Thomas Traub, EGMR erlaubt Kreuze am Check-In-Schalter: Religionsfreiheit gilt auch am Arbeitsplatz . In: Legal Tribune Online, 16.01.2013 , https://www.lto.de/persistent/a_id/7977/ (abgerufen am: 21.08.2019 )

Infos zum Zitiervorschlag
Kommentare
  • 16.01.2013 19:21, Reinhard Moysich

    Auch Fereshta Ludin hätte Kopftuch tragen dürfen!

    Das sehr erfreuliche Urteil des EGMR zur Religionsfreiheit (an den Beispielen Kreuz und Kopftuch) gibt nachträglich der muslimischen Lehrerin Fereshta Ludin Recht, welche früher viele Jahre in Baden-Württemberg vergeblich darum gekämpft hatte, während des Unterrichts ein Kopftuch tragen zu dürfen. Sie hatte glaubhaft versichert, dass es zu ihrer Form des Islam gehört, ein Kopftuch zu tragen.

    Aber ihr wurde von den Behörden und Gerichten nicht nur dieses elementare Freiheitsrecht abgesprochen, sondern sie wurde zugleich massiv diskriminiert, indem sogar ausdrücklich christlichen Lehrerinnen erlaubt wurde, ein deutlich sichtbares Kreuz zu tragen.

    Ich fordere die neue baden-württembergische Landesregierung auf, sich für das krasse Unrecht der früheren, sich „christlich“ nennenden CDU-Regierung zu entschuldigen, welche sich so völlig entgegengesetzt zur christlichen Nächstenliebe und den Menschenrechten verhalten hatte.

    Frau Ludin steht eine öffentliche Wiedergutmachung zu, inklusive finanzieller Entschädigungen!

  • 23.01.2013 12:14, Deix

    Von der EMRK sind ja nicht nur Religionen sondern im gleichen Ausmaß auch Weltanschauungen geschützt. Folglich müsste auch Anhängern nichtreligiöser Weltanschauungen das gleiche Recht zuerkannt werden ihre Überzeugungen in der Arbeitszeit optisch sichtbar auszudrücken. Kommunisten hätten demnach ein Recht mit einer Hammer-Und-Sichel-Plakette am Arbeitsplatz zu erscheinen, auch für Atheisten gäbe es bereits ein breites Sortiment an T-Shirts als passende Berufsbekleidung.
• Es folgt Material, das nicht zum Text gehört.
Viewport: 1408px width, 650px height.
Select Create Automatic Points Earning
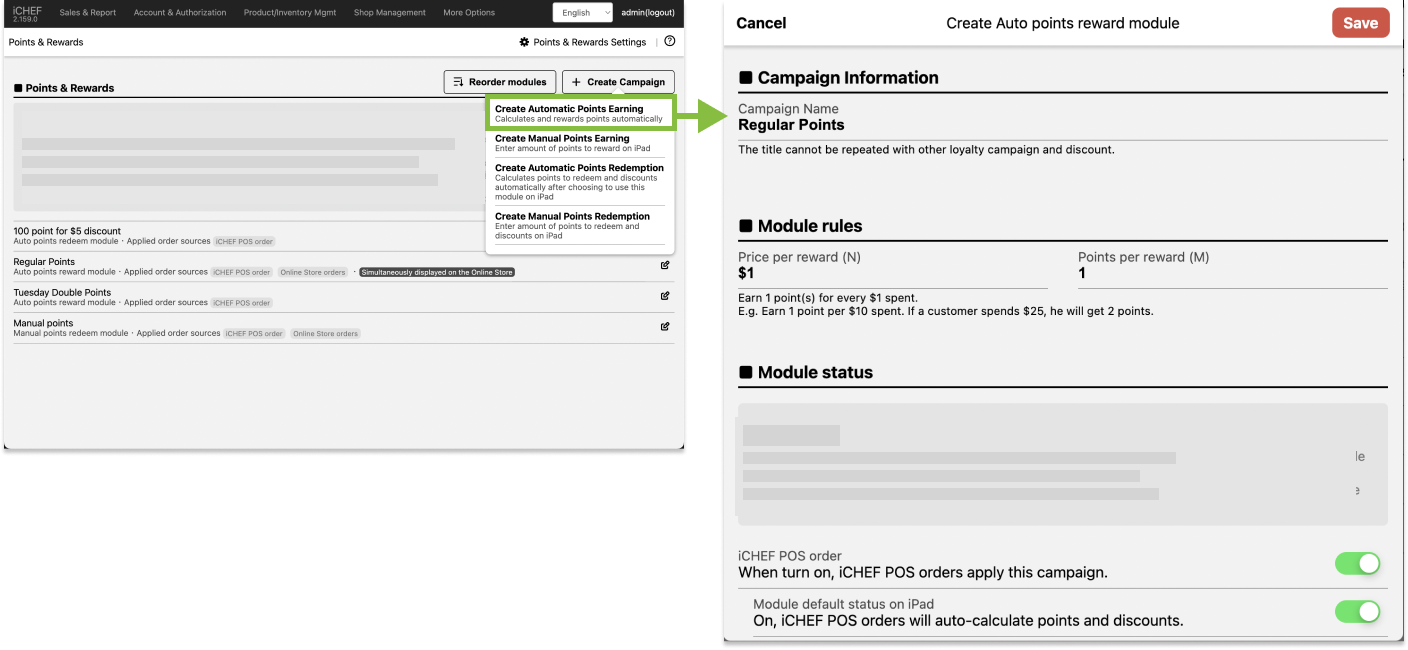(579, 113)
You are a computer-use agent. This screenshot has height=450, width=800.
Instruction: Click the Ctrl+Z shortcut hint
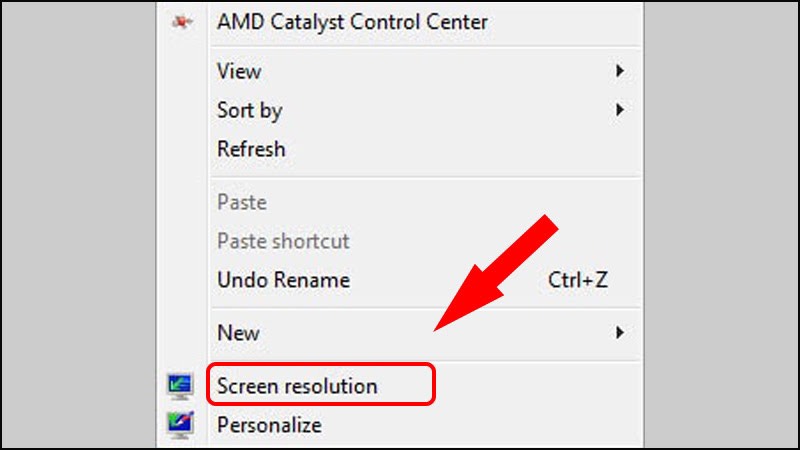577,280
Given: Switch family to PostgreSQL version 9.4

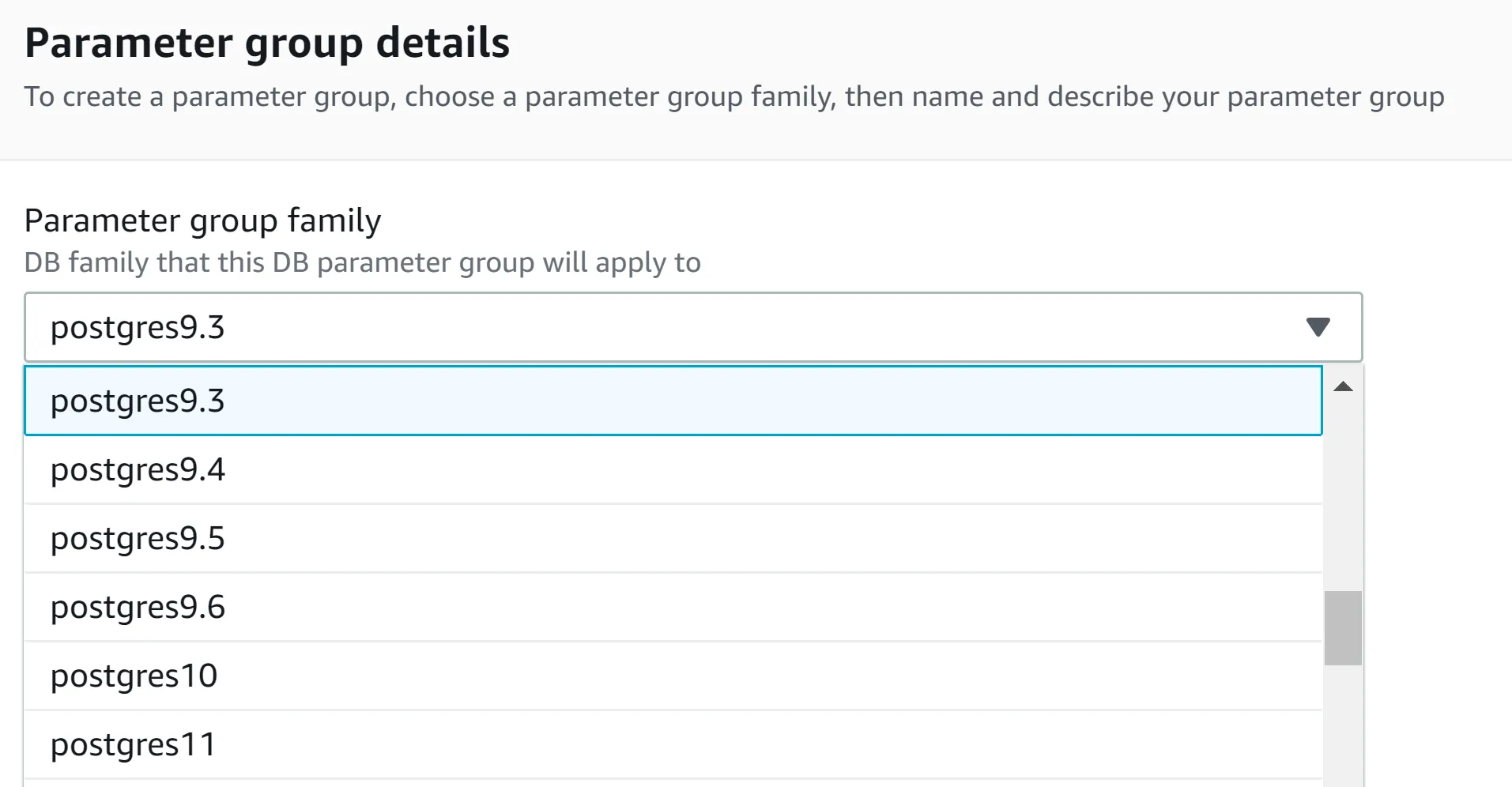Looking at the screenshot, I should click(672, 469).
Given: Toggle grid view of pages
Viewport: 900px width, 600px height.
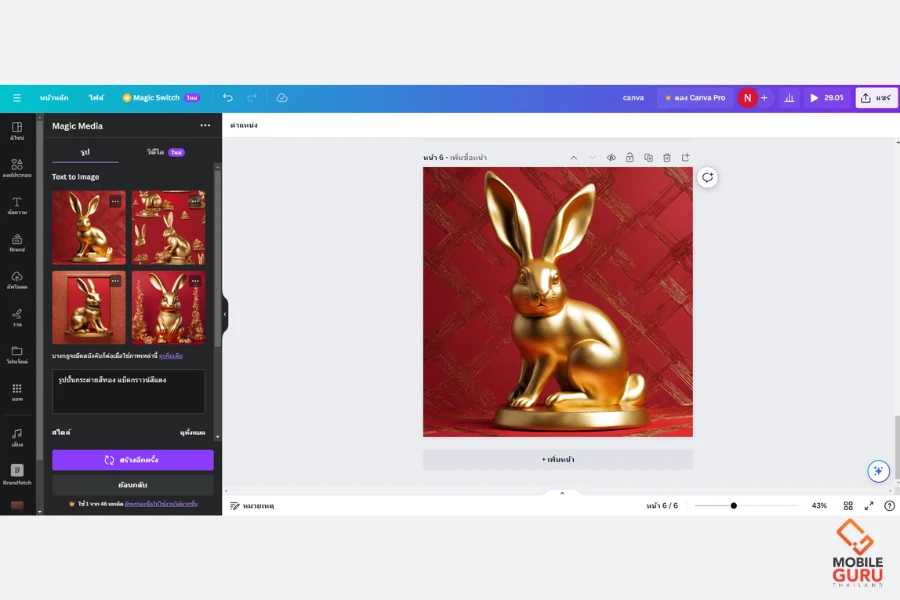Looking at the screenshot, I should (848, 506).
    http://www.shirtcity.at/atheismus-t-shirts?gclid=CMSO9aSq_rQCFcpZ3god3x8ADQ

    Tatsächlich scheint für ein gutes Zusammenleben aller Religionen und Weltanschauungen am Arbeitsplatz das konsequente optische Neutralitätsprinzip die beste Lösung zu sein. Überhaupt keine sichtbaren reliösen und weltanschauliche Zeichen betrifft alle gleich, ist nicht diskriminiernd und dient dem Interessenausgleich.